The dirt behind the sofa is pretty much my fault since I could probably have been making an effort to pull it out and vacuum back there regularly but I am just not that ambitious. It's often said that the Japanese only worry about the cleanliness of their immediate surroundings and will litter or dirty other areas without a second thought. With Americans, I sometimes think that we are more careful about other areas than we are sometimes about our own homes but I guess it'd be presumptuous for me to speak on behalf of anyone other than myself.

The area that is worse and not so much my fault is behind the tall cabinets pictured above. They are too heavy and difficult to move for the sake of cleaning. I haven't pulled them all out yet but I did remove the drawers on the far right and thick dust seems to be crawling up the wall starting from the bottom up. All the dust that falls down the crack between the wall and cabinet is merrily sliding down the wall and getting stuck at the bottom. I guess the dust doesn't realize there's no ladder to climb back up to the top once it's made the trip down.

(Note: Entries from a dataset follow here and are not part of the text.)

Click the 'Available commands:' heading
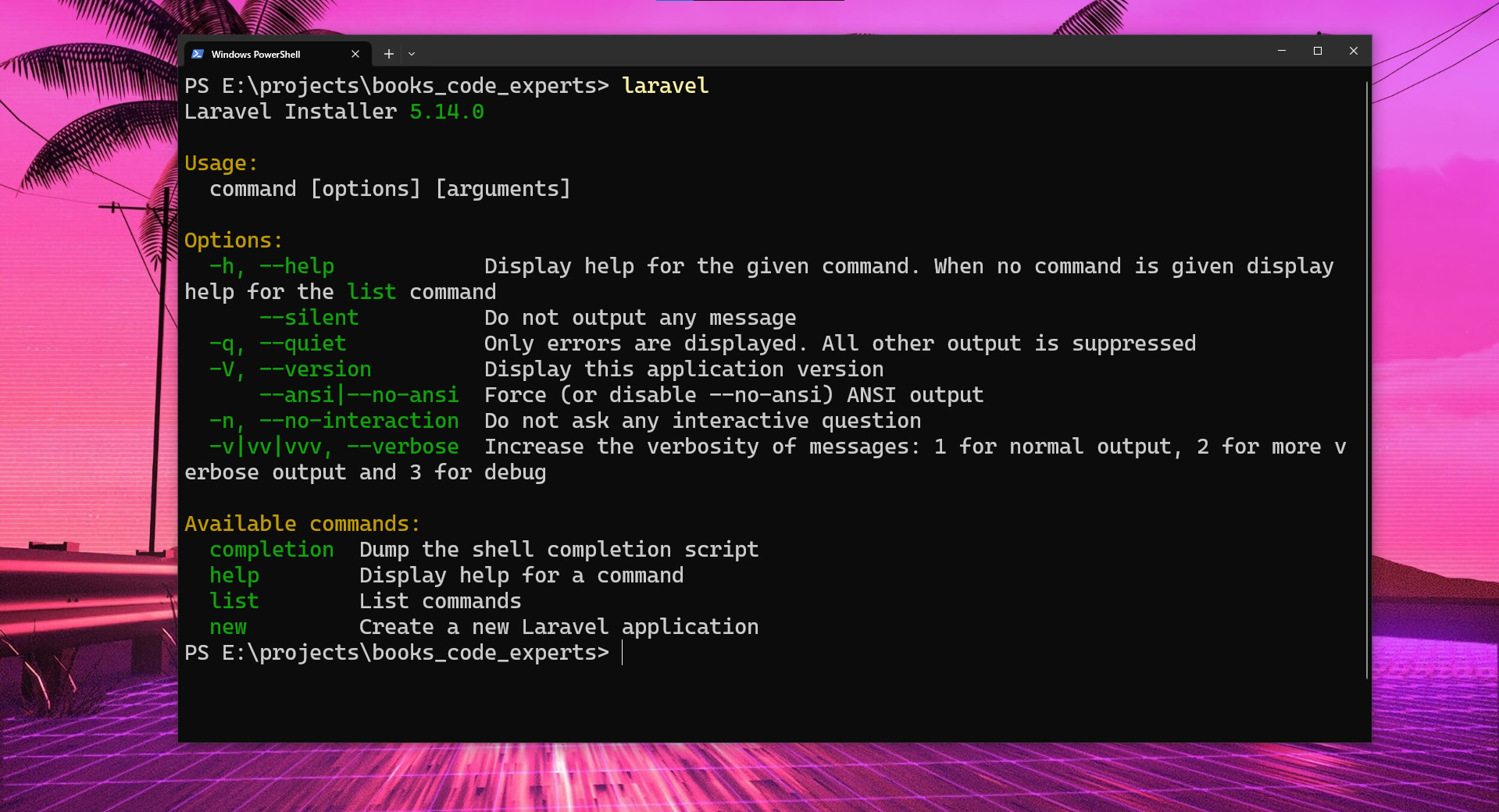Screen dimensions: 1499x812 point(302,524)
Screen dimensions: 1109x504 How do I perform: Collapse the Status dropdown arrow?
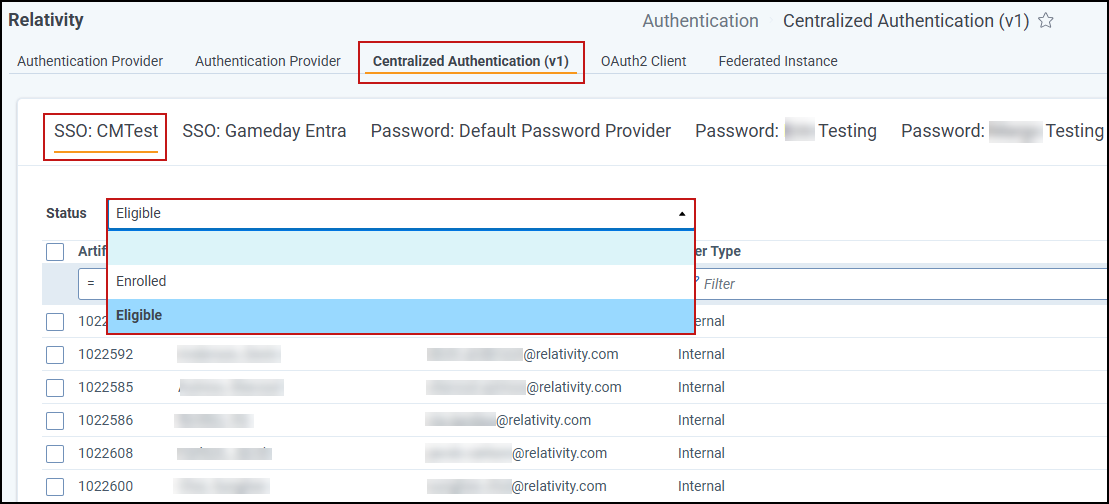tap(682, 213)
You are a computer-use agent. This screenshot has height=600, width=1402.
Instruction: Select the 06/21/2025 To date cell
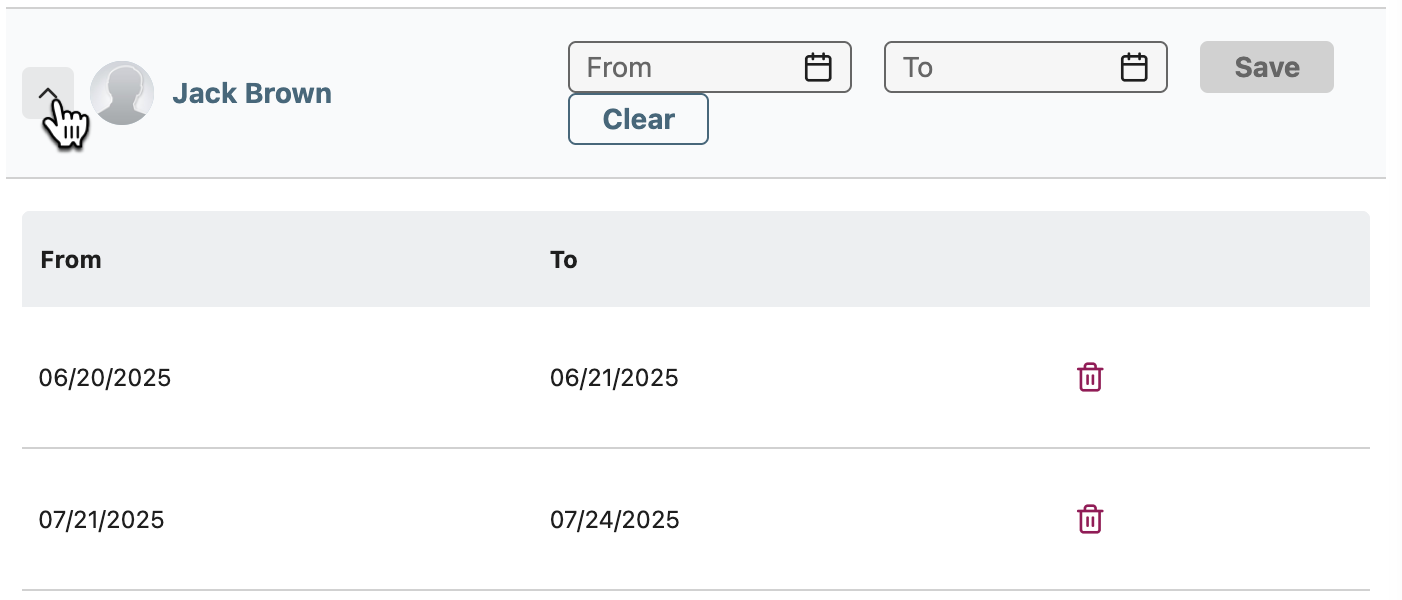(614, 378)
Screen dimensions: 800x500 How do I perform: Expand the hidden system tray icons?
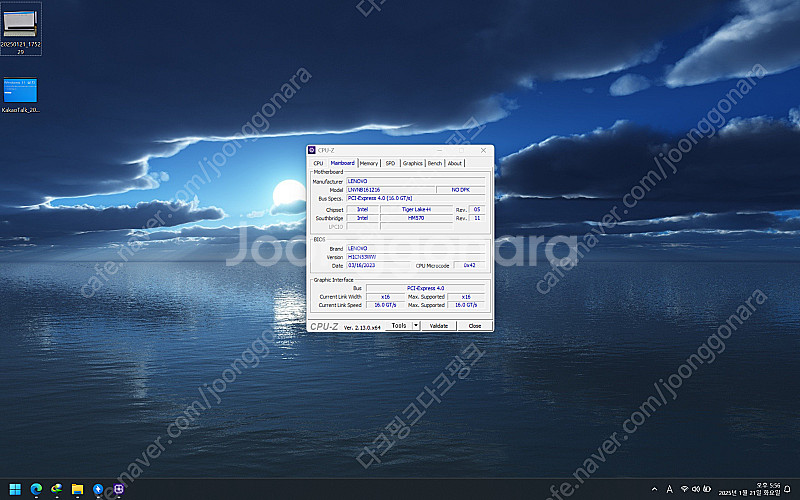tap(654, 489)
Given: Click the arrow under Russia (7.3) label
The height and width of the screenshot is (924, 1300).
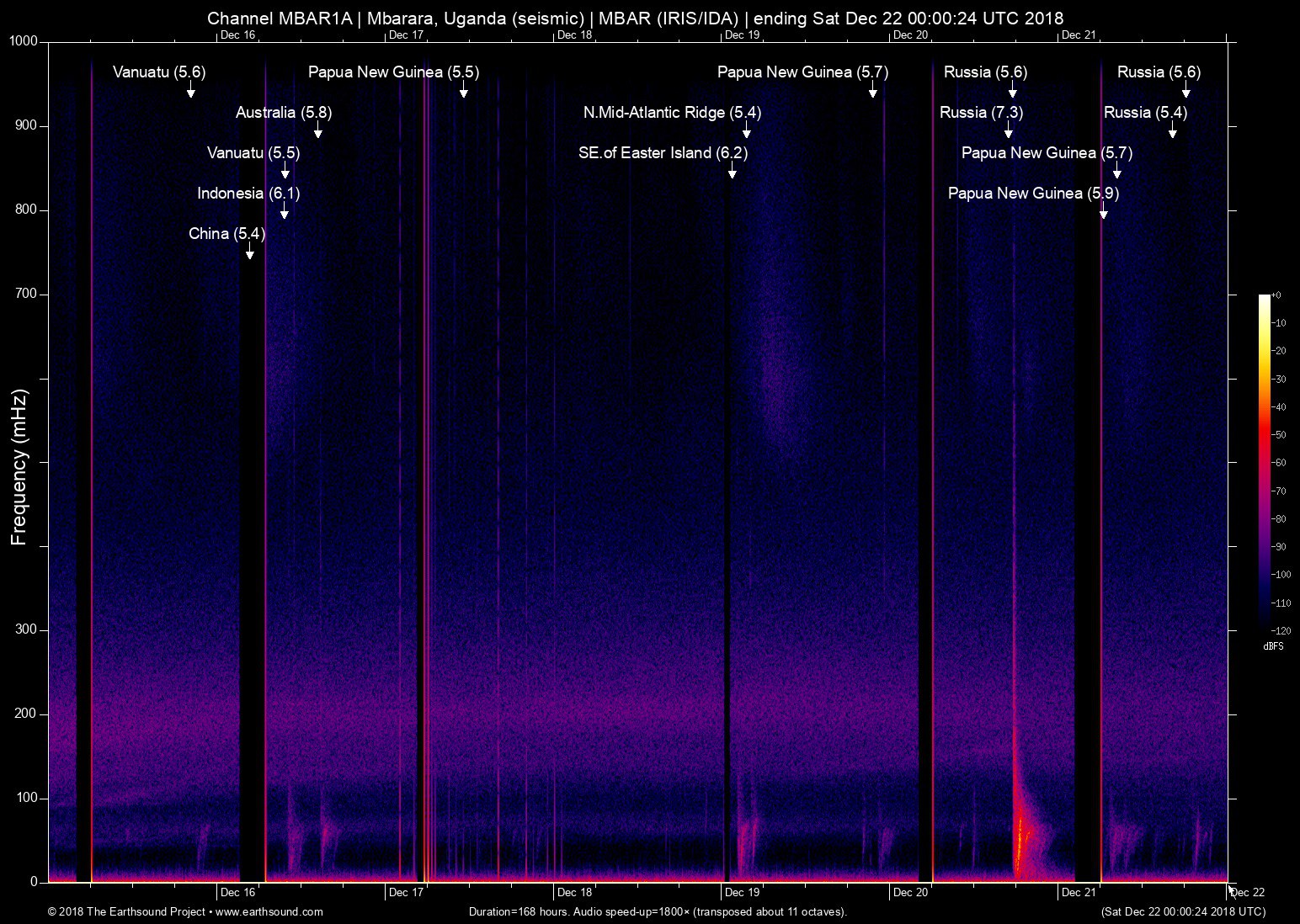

The top of the shelves don't look pretty. You can see where I attempted to vacuum some of the accumulated dust (the random scraping marks in the dust) but the height of the shelves is too high for me to manipulate the handle of the vacuum in any way that is effective. You can also see just the top of where the dust slide down the wall starts.

Today, I vacuumed the walls in half the room then sponged them down. I'm not sure they look any cleaner but they actually are cleaner (theoretically) regardless of how they appear. I also cleaned all the visible wood trim including the ledge under the new air conditioner. When I was sponging it off, I noticed that a fine white powder was being picked up as I wiped along the ledge. There was so much that it cascaded from the ledge to the sofa at one point (the sponge couldn't catch it all, it seems). Upon closer inspection, I saw that there was actually a little mountain of this white stuff near the far right side of the air conditioner.

It seems that the guy who installed the air conditioner drilled the hole in the wall but didn't do anything to clean up the debris created while he drilled. He just left tons of it up there including a pile that, from his viewpoint doing the installation, he couldn't have missed given that it was about w inches high at its peak. I guess the Japanese reputation for service and thoroughness takes another hit on this one.

I'm pleased to say all the cleaning that can possibly be done before the move is now done. The hard part is ahead of me, of course, but some of the most unpleasant part is over.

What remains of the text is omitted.